If you want to stick to tkz-euiclide, you could use one of the two following solutions.
First Solution
This solution is cleaner than the second solution because only the part on the coordinate system that requires special treatment is changed. However this solution is more complicated and also has its issues.
\documentclass{article}
\usepackage{amsmath}
\usepackage{tkz-euclide}
\usepackage{pgfplots}
\begin{document}
\begin{tikzpicture}
\tkzInit[xmin=0,xmax=1,ymin=-1.5,ymax=1.5,xstep=.25,ystep=.5]
\tkzGrid
\tkzAxeY
\tkzDrawX
\tkzClip[space=0.1]
\begin{scope}[xscale=4/pi]
\tkzLabelX[trig=4,below=.25cm]
\end{scope}
\end{tikzpicture}
\end{document}
You can split \tkzAxeXY into its underlying parts \tkzAxeX and \tkzAxeY. The y-axis is not a problem, therefore we will concentrate on the x axis only. \tkzAxeX can be split into \tkzDrawX and \tkzLabelX, which is necessary because the axis line and ticks must be drawn separately from the axis ticks labels for this solution to work.
By splitting all this up we can draw a dummy coordinate system with xmax=1 and xstep=0.25, which will yield correct lines for the grid and the axis ticks, and utilize the trig=4 option only for the tick labels, which will yield correct labels at wrong positions.

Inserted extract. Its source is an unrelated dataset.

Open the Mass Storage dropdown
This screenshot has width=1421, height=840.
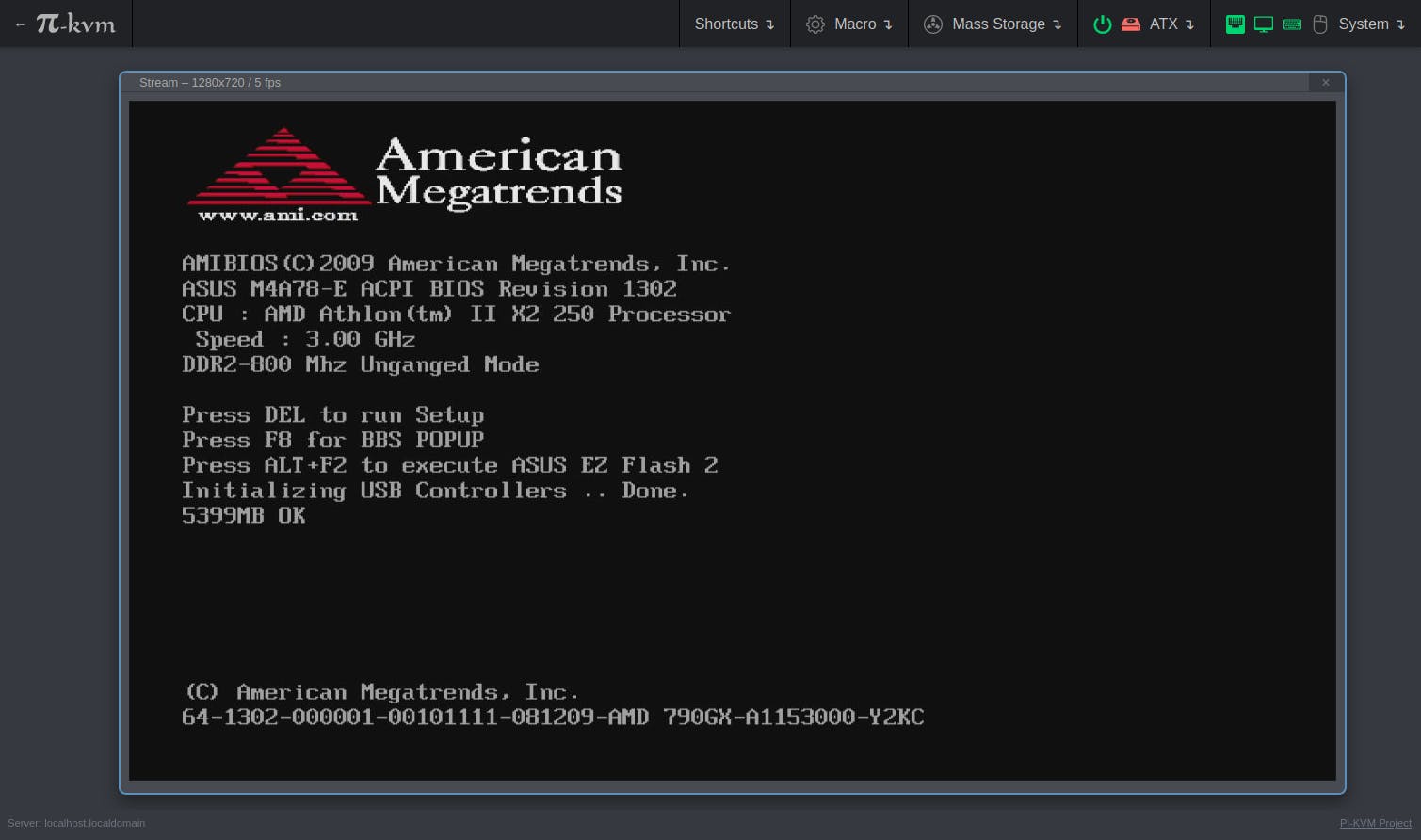click(x=1006, y=24)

To correct the positions a scope with xscale=4/pi from normal tikz is used. (Notice that I used pi here instead of a number, this is a special constant that tikz and also tkz-euclide know.)
Unfortunately the internals of tkz-euclide cause a rounding error that make \tkzLabelX print one tick label to much. This excessive tick label is clipped away with \tkzClip.
Side note: If you want to draw points or other things into your coordinate system, remember that pi is located at 1.

Second Solution
I only stumbled upon this solution on my way to the first solution and I actually have no idea why exactly it works. I will still post it, maybe someone else knows how the parameters xmax and xstep in \tkzInit play together to allow this output.
\documentclass{article}
\usepackage{amsmath}
\usepackage{tkz-euclide}
\usepackage{pgfplots}
\begin{document}
\begin{tikzpicture}[xscale=4/pi]
\tkzInit[xmin=0,xmax=pi,ymin=-1.5,ymax=1.5,xstep=.999,ystep=.5]
\tkzGrid[xstep=0.25*pi]
\tkzAxeY
\tkzAxeX[trig=4,below=.25cm]
\end{tikzpicture}
\end{document}
In this case the whole picture has to be scaled in x direction, which also move the x axis label further to the right. This is why I personally consider this solution less clean than the first solution.
Side note: If you want to draw points or other things in this coordinate system pi is located at pi, which is nice.